Pursuant to 35 USC § 116(a), "[i]nventors may apply for a patent jointly even though (1) they did not physically work together or at the same time, (2) they did not make the same type or amount of contribution, or (3) they did not make a contribution to the subject matter of every claim of the patent. In Dana-Farber Cancer Institute, Inc. v. Ono Pharmaceutical Co., LTD (Fed. Cir. July 14, 2020), the Federal Circuit considered the contribution required to be a joint inventor.

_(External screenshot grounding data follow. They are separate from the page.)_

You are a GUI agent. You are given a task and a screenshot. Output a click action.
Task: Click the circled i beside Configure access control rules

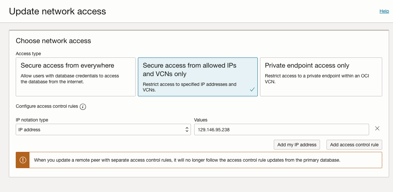click(83, 106)

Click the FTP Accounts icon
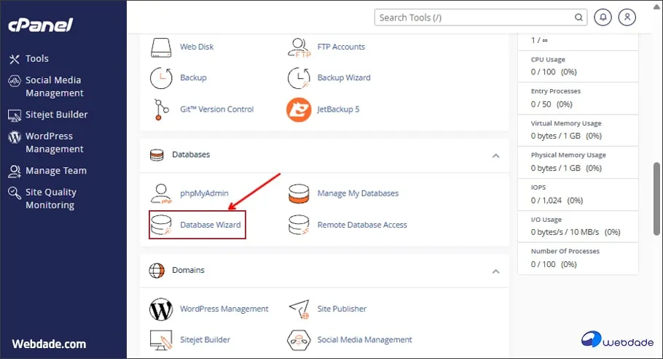[x=299, y=47]

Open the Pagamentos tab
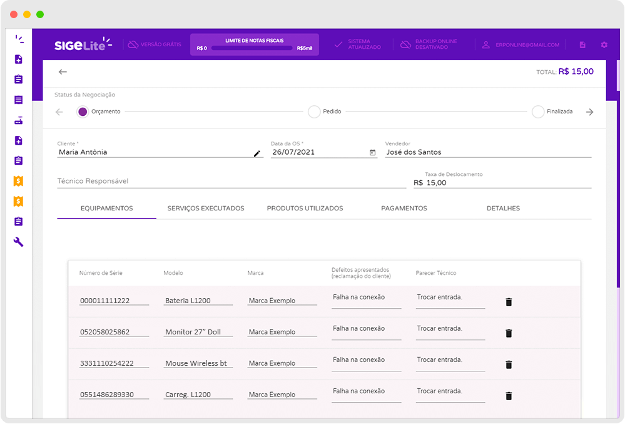404,209
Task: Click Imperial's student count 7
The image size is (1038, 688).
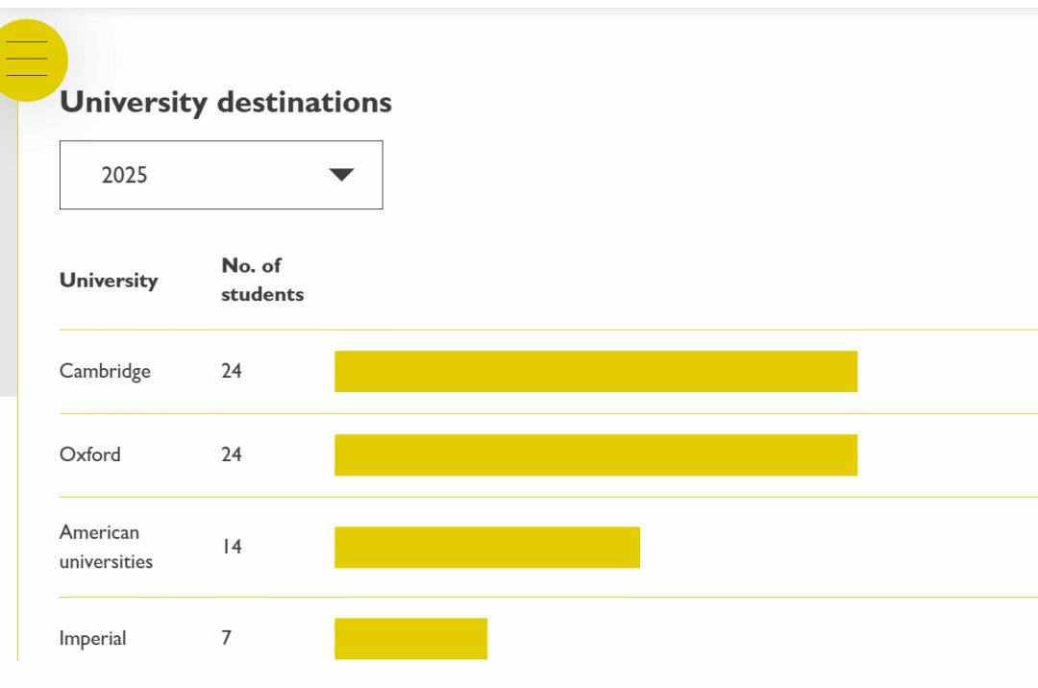Action: [x=227, y=638]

In the early 1990s, Dr. Tasuku Honjo discovered PD-1, a protein found on T cells, a type of immune cell, that regulates body's immune system. Then around 1998, Drs. Honjo, Wood, and Freeman collaborated and exchanged information on cancer treatment research. The following year, Drs. Wood and Freeman filed a provisional patent application disclosing modulation of an immune response via activating or blocking the PD-1/PD-L1 pathway, but did not include Dr. Honjo as an inventor. In March and April 2000, Drs. Honjo, Freeman, and Wood co-authored an article documenting their discoveries concerning PD-L1, which revealed that some tumors may use PD-L1 to inhibit an immune response. In June 2000, Dr. Honjo learned of the 1999 provisional application, and he later unsuccessfully sought to be included as a co-inventor on the application.

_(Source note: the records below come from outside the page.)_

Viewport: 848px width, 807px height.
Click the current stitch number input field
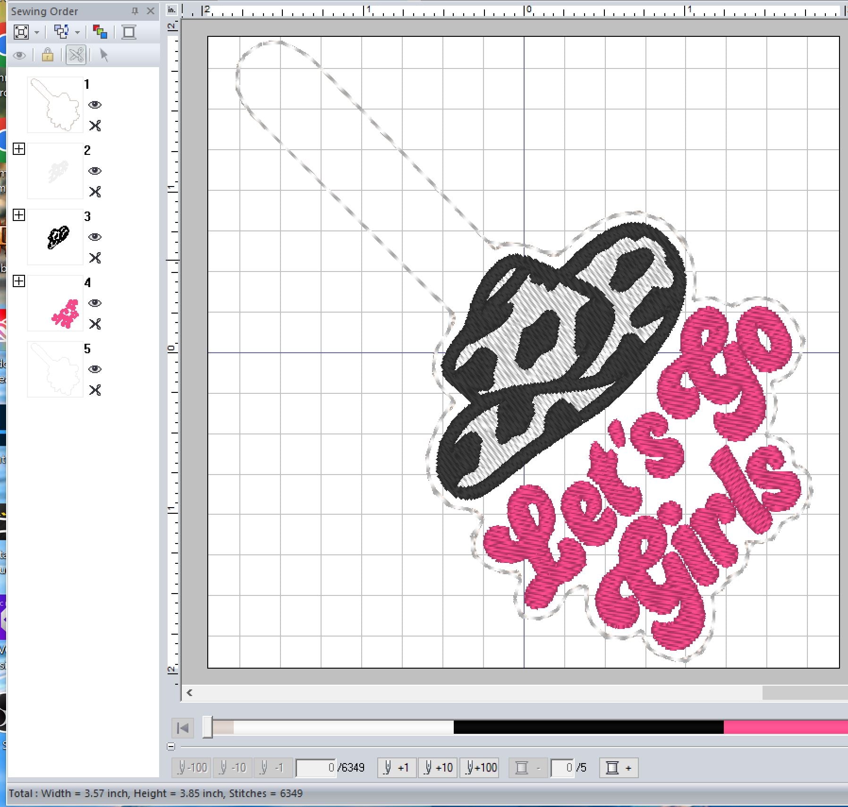click(316, 768)
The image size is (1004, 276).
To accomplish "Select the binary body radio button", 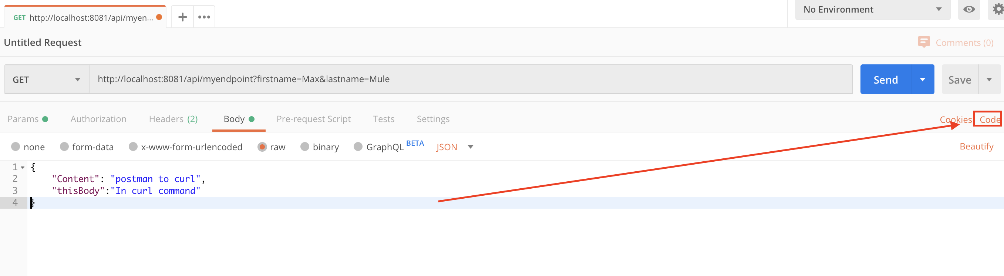I will [305, 147].
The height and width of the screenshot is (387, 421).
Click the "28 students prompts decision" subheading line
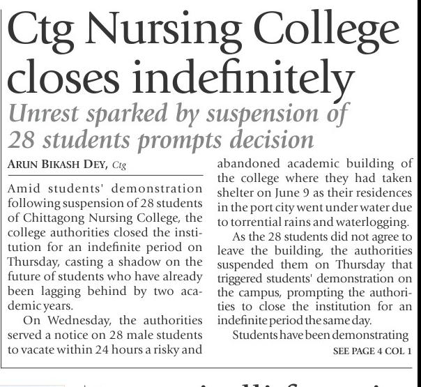160,139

By the time the article was published in October 2000, Dr. Honjo had stopped sharing information with Drs. Freeman and Wood. Around this time, Dr. Honjo received data from knockout (genetically modified) mice experiments that led to conception of the claimed inventions. Drs. Freeman and Wood did not participate in these experiments. The inventions generally relate to methods of treating cancer using PD-1 or PD-L1 blocking antibodies to block the PD-1/PD-L1 pathway, thereby permitting T cells to activate an immune response, and the immune system to attack cancer cells. In 2002, Dr. Honjo filed his own patent applications in Japan, disclosing results from the knockout mice experiments. The patent applications did not mention PD-L1 in the claims, and did not include Drs. Freeman and Wood as joint inventors.

In 2015, Dana-Farber, the assignee of Dr. Freeman's rights as an inventor, sued Ono Pharmaceutical, alleging that Drs. Freeman and Wood should be added as inventors on Dr. Honjo's patents. The district court considered contributions from Drs. Freeman and Wood and held that they must be included as co-inventors.

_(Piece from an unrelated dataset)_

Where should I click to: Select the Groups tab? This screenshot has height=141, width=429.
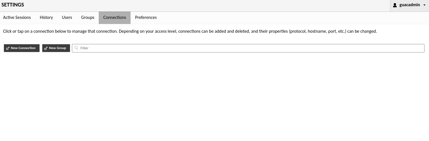tap(88, 17)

On appeal, Ono Pharmaceutical argued that the doctors' contributions were too far removed from the claimed subject matter of the patents. But the Federal Circuit disagreed stating, "the statute and our case law make clear that joint inventors need not contribute to all aspect of a conception… That Drs. Freeman and Wood were not present for or participants in all the experiments that led to the conception of the claimed inventions does not negate their overall contributions throughout their collaboration with Dr. Honjo."

Ono Pharmaceutical also argued that "work from Drs. Honjo, Freeman and Wood's collaboration was too speculative until the October 2000 knockout mice studies." The Federal Circuit disagreed stating, "conception is complete when an idea is definite and permanent enough that one of skill in the art could understand the invention… Moreover, the record is clear that Dr. Iwai's work was conducted after Dr. Freeman had shown expression of PD-L1 in human tumors and Dr. Honjo had shown that PD-L1 expression causes tumor growth, so as a factual mater, PD-L1's potential utility in treating human cancer was developed jointly with Dr. Freeman before Dr. Iwai's work."

Ono Pharmaceutical argued that the patents were issued over the 1999 provisional application filed by Drs. Freeman and Wood, so their contributions were not significant to Dr. Honjo's patents. The Federal Circuit disagreed stating, "[c]ollaboration and concerted effort are what result in joint inventorship… The novelty and nonobviousness of the claimed inventions over the provisional application are not probative of whether the collaborative research efforts of Drs. Honjo, Freeman, and Wood led to the inventions claimed here or whether each researcher's contributions were significant to their conception."

Finally, Ono Pharmaceutical argued that Drs. Freeman and Wood's contributions cannot qualify as a significant contribution to conception because their contributions were published before conception of the invention. The Federal Circuit again disagreed stating, "[i]nventorship of a complex invention may depend on partial contributions to conception over time" and "publication of a portion of a complex invention does not necessarily defeat joint inventorship of that invention."

This case illuminates the significant range of factual scenarios that may support joint inventorship under 35 USC § 116(a) by recognizing that: 1) joint inventors need not contribute to all aspect of conception; 2) a joint inventor's contribution to conception need not be validated or verified at the time of the contribution; 3) whether the invention as a whole is novel or non-obvious over a prior art contribution of a joint inventor is not probative of whether the joint inventor's contributions were significant for purposes of determining joint inventorship; and 4) publication of joint inventor's contribution does not negate joint inventorship.